One of the vets said that this kitty either had cancer on her face or had been hit by a car and broken her jaw. "This is serious", she told the owner. She said that if extensive treatment was unaffordable, it was time to start thinking about euthanizing this kitty. "Tears welled up in my eyes; I was trying to hold them back," says the owner. A woman from the SPCA who runs the clinic immediately got on the phone and referred the kitty to their animal hospital on East 7th to have her jaw x-rayed. "She patted me on the arm", the owner recalls. Then the kitty was whisked over to the hospital on the bus.
The vet at the hospital, a young guy, didn't do an x-ray because he didn't think the kitty's jaw was broken. He diagnosed her with a cancer on her face, a type of cancer in the bones that is common in cats. "They don't do tests like they do with human beings; the vet examines the cat and he says, 'Looks like cancer to me' ", the Downtown Eastsider explained. And then he talks about the options.

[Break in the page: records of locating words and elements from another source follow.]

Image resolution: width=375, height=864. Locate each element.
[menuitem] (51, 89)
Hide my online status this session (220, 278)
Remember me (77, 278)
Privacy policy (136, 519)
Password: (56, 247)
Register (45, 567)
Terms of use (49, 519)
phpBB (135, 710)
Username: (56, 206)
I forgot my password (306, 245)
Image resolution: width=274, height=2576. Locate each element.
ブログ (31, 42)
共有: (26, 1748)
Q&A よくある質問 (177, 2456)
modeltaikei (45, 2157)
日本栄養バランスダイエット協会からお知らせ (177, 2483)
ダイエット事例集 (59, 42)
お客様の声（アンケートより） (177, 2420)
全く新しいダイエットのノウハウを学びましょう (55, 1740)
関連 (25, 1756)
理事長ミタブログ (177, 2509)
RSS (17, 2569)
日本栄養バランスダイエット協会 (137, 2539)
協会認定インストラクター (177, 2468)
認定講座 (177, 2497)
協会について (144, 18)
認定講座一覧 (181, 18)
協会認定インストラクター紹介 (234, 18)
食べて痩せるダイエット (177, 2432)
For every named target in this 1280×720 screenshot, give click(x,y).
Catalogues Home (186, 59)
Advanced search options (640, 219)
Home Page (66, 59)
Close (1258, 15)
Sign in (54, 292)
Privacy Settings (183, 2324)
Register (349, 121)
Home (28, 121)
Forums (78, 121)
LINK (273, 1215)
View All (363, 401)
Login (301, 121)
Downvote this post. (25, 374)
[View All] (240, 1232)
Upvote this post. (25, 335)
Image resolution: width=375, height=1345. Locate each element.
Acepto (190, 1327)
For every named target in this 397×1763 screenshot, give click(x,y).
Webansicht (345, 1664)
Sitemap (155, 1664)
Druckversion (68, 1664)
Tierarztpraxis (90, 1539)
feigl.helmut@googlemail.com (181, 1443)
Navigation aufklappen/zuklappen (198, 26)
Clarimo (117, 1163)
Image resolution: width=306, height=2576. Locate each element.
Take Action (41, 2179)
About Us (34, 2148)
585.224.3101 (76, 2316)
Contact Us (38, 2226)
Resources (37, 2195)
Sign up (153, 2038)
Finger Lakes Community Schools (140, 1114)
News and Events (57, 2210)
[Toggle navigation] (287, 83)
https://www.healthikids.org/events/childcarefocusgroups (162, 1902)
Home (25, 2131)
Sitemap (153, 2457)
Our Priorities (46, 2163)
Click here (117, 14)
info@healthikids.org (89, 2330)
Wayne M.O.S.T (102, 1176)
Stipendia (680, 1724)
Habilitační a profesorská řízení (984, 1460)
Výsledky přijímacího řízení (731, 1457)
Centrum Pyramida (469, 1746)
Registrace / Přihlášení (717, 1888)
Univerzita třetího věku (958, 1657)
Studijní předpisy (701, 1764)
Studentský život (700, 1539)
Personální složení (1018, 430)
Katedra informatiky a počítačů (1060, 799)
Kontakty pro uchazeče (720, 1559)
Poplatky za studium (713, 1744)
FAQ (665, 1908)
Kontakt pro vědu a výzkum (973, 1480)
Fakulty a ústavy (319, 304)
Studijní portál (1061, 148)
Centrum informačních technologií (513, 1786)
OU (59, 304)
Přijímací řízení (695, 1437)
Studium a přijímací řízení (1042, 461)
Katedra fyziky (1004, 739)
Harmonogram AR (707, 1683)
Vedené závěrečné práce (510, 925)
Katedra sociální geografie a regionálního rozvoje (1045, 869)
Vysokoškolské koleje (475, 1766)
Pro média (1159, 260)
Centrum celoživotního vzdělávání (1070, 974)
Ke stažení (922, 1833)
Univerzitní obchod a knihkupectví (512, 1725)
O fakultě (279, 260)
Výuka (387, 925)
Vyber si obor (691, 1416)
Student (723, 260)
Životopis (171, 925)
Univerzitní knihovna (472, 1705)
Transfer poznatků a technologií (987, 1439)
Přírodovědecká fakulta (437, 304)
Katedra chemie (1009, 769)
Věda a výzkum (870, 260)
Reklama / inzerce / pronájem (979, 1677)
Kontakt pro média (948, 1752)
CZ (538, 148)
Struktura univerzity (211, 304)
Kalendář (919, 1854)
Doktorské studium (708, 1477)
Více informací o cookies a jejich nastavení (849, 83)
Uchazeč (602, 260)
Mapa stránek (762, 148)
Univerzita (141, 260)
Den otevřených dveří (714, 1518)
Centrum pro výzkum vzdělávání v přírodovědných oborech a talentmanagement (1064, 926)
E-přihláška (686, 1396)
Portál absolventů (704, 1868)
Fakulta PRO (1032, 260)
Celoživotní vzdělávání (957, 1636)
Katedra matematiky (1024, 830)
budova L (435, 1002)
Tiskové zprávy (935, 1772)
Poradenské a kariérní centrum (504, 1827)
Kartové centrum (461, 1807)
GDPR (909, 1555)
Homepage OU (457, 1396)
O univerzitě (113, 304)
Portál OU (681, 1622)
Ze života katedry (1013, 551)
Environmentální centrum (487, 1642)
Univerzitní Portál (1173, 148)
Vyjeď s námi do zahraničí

The SPCA gave the kitty antibiotics to fend off an infection that had pus coming out of the side of her face and was making her blind in one eye. And they gave her an injection of water because she was dehydrated -- all to make her final days more comfortable. She was even given a lampshade collar for her neck so that she didn't claw at the red spots on her mouth. And they made another appointment for her next week. All this, even though the Downtown Eastsider taking care of her had no money.
The SPCA will euthanize the kitty when it's time, which will probably be soon as apparently cancer can spread aggressively in cats. The SPCA runs the Animal Hospital entirely on donations, according to a sign the Downtown Eastsider saw in the waiting room.
You have to be poor as a church mouse to take your cat or dog -- one guy took his ferret -- to the free SPCA clinic at Mission Possible. They're strict. They make you show photo I.D. and proof of income, like a tax return or welfare stub.
Mission Possible which is a Christian place, has a slogan and I don't remember what it is, just that the word "compassionate" is in it. The vet clinic they host does sound compassionate.